Matahari sudah tak tampak, suara jangkrik sudah saling sahut-sahutan. Hanya langit gelap terlihat,kondisi jalanan tidak terlalu tampak,hanya diterangi lampu dari sepeda motor. Ketika saya kembali mengendarai sepeda motor, saya langsung menghubungi Luqman untuk bertemu di suatu tempat.
Kami pun bertemu di persawahan. Suasana makin gelap. Saya mengikuti Luqman dari belakang. Kami menuju tempat ngecamp Luqman yang sangat sunyi dan gelap. Saya dan Nesia memutuskan untuk ngecamp di bawah dekat air di pulau situngkir.
Finally, Tiba di Pulau Situngkir
Yeai, sepeda motor sudah penuh terparkir disini. Saya merasa ini seperti di pasar sambu saja (hahaa). Kami pun menuruni jalanan hingga menuju tempat ngecamp di dekat air danau toba.

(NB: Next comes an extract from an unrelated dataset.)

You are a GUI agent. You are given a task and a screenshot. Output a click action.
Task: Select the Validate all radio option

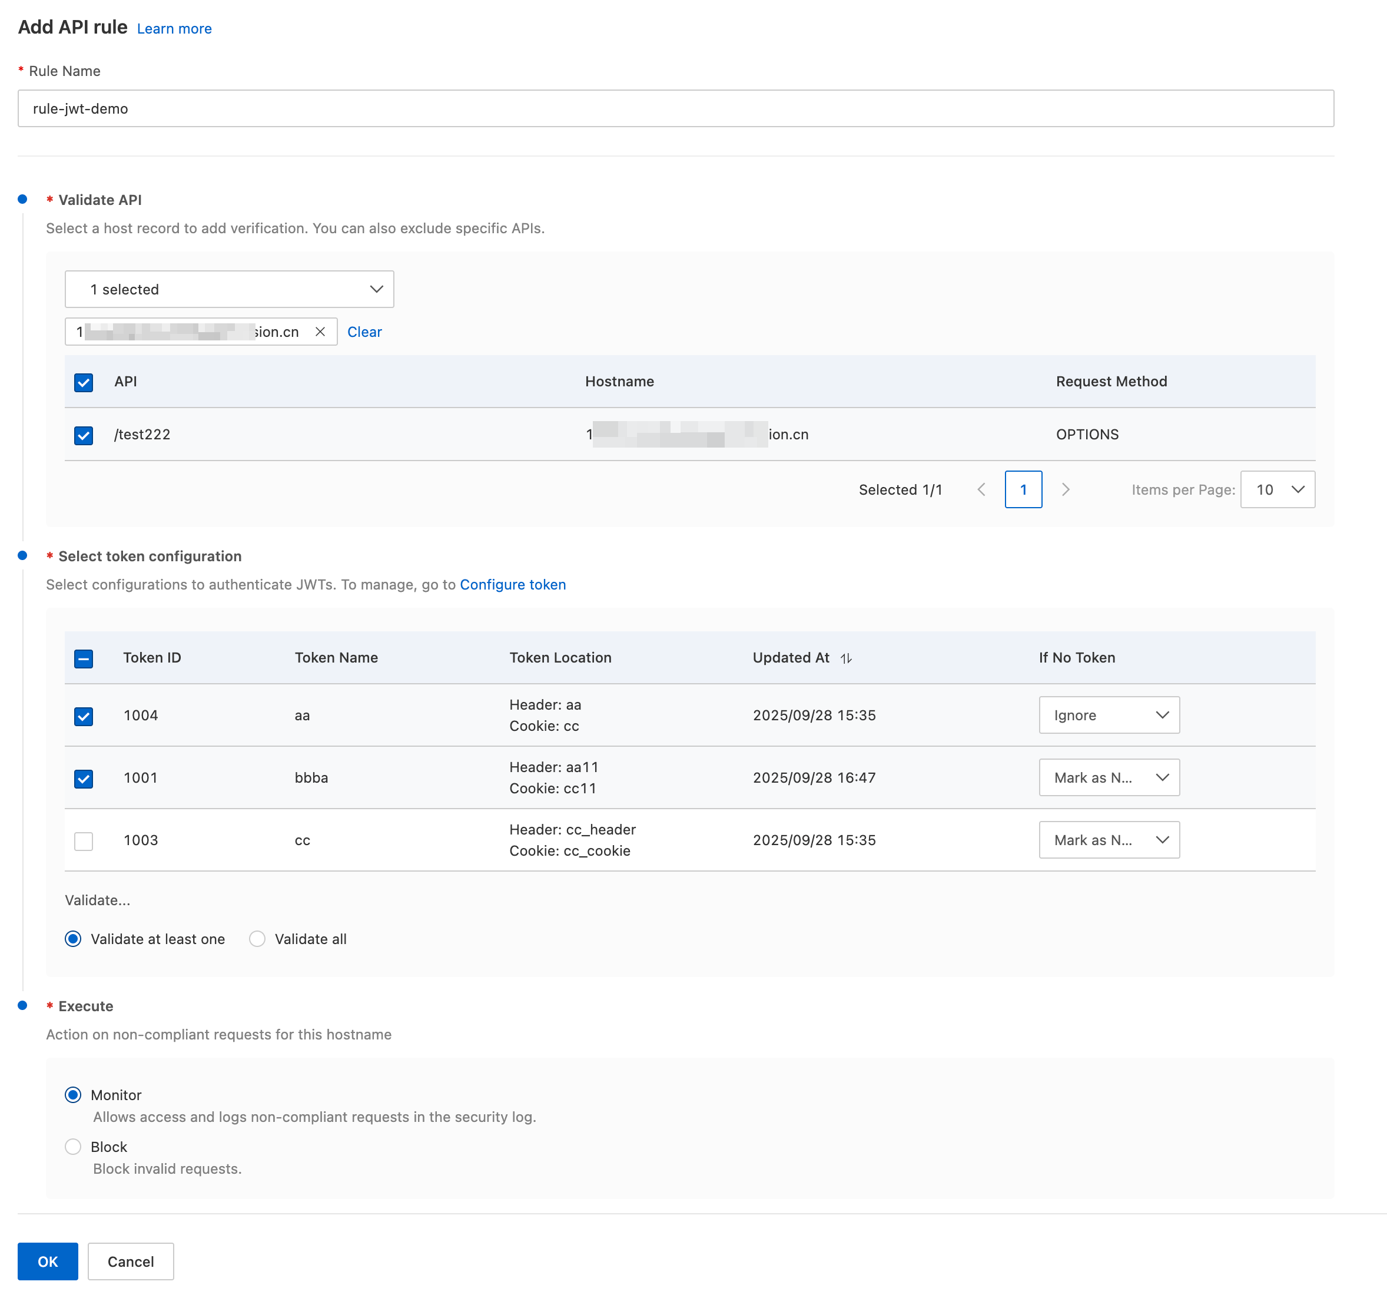(x=257, y=939)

Saya melihat banyak tenda berwarna-warni yang tak terlalu terlihat jelas karena sudah malam dan gelap. Suara nyanyian dan obrolan dari para pengunjung pun terdengar begitu ribut. Tempat ini dikelola oleh masyarakat setempat,hal itu terlihat ketika kami akan memasuki areal ini ada petugas yang meminta biaya masuk lagi. Syukurnya si Luqman dikenal oleh mereka sehingga kami pun tidak membayar biaya masuk lagi.
Tubuh ini rasanya sudah ingin terletak di kasur empuk yang bisa mengurangi rasa lelah. Saya pun terduduk di pasir-pasir sambil menunggu Luqman dan teman lainnya memasangkan tenda. Suasana malam ini sungguh dinikmati, suara air yang merdu,cahaya bulan yang terang,suara gitar dan nyanyian para pengunjung,hawa dingin yang menusuk jiwa,perbukitan indah serta rasa rindu yang mendalam di jiwa (ah..sempurna).

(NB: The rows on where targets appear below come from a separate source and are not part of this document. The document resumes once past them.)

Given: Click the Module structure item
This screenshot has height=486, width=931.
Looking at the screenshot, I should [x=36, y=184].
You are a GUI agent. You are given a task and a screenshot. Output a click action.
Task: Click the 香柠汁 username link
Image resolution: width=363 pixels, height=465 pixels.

Saya merasa semua yang disini seperti saudara. Solidaritas satu sama lain terlihat begitu terjaga. Saya dan Nesia memulai obrolan dengan teman-teman yang berada di tenda sekitar. Teman Luqman menemani kami malam ini,mereka mulai berkeliling mencari pengunjung lain yang sedang memasak (read: cari makan gratisan,hahaha).
Saya pun diajak menikmati makan bersama. Ayam panggang siap dinikmati. Dua pasang anak muda yang memasak masakan ini. Kami pun ikut makan malam bersama mereka dalam satu wadah yang sama (read:kertas plastik pembungkus). Kami terlihat akrab meskipun awalnya tidak saling kenal.

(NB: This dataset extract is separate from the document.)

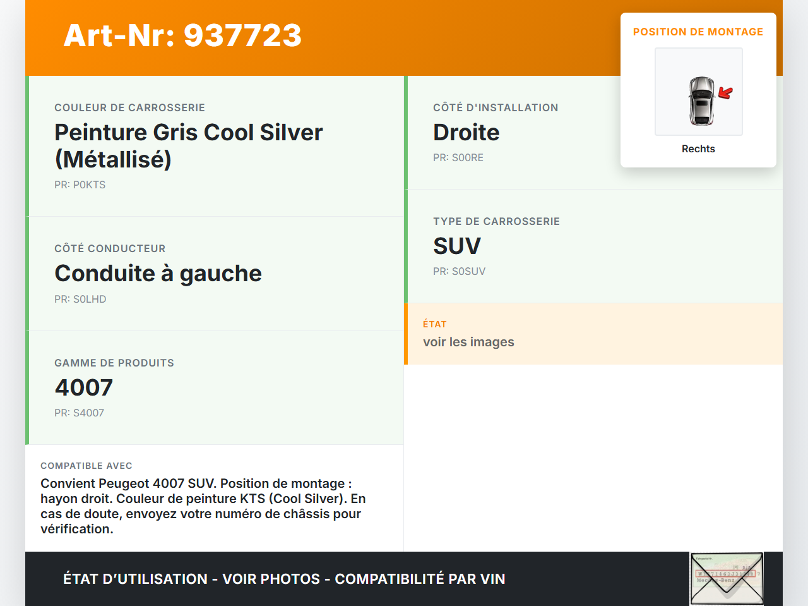Screen dimensions: 808x606
Task: Click the voir les images link
Action: [x=468, y=341]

Waktu menunjukkan pukul 22.00 wib, tubuh dan mata yang lelah sudah sulit diajak kompromi. Saya langsung masuk ke dalam tenda dan memulai istirahat untuk malam ini. Di luar tenda masih terdengar sangat ramai, saya pun hanya bisa menikmati.
Selamat Pagi Matahari
Caelah, tidur paling cepat bangun paling lama (tentu tidak donk,ahhah). Saya bangun pukul 05.00 wib,menanti matahari yang akan bersinar indah pagi ini. Para pengunjung lainnya ada yang masih tidur, ada juga yang sedang menikmati sambil memotret matahari pagi ini.
Udara terasa begitu dingin, apalagi tidak mandi sejak kemarin sore maka kulit akan semakin merasa dingin karena belum ada tersentuh air. Saya naik ke atas bukit untuk menikmati moment matahari terbit pagi ini serta tetap mengabadikan dalam jepretan kamera.
Selesai mendapatkan moment langit pagi ini, saya dan Nesia memulai untuk berkeliling hunting foto. Kami pun menjelajahi setiap tempat. Duh, paling males jika sudah digodain. Ada sekumpulan cowok-cowok yang memperhatikan aksi foto-foto kami. Salah seorang dari mereka dengan iseng mengambil kamera dan berpura-pura memotret saya dan Nesia sambil memanggil agar kami menolehkan wajah. Saya tahu itu hanya bohongan saja,pasti cuma suka iseng saja.
Aksi Bersih Danau Toba
Well, sebenarnya tujuan awal dari perjalanan ini bukan sekedar ngecamp namun untuk melakukan aksi bersih sampah seputaran lokasi camp ini. Ketika rekan-rekan dari Pariwisatasumutcom datang maka kami pun memulai aksi pagi ini.
Tim Luqman juga ikut melakukan aksi bersih ini. Masing-masing kami memegang goni yang nantinya digunakan untuk wadah sampah yang dikutip selama berkeliling. Sebuah pin cantik pun mendarat dari tim Pariwisatasumutcom.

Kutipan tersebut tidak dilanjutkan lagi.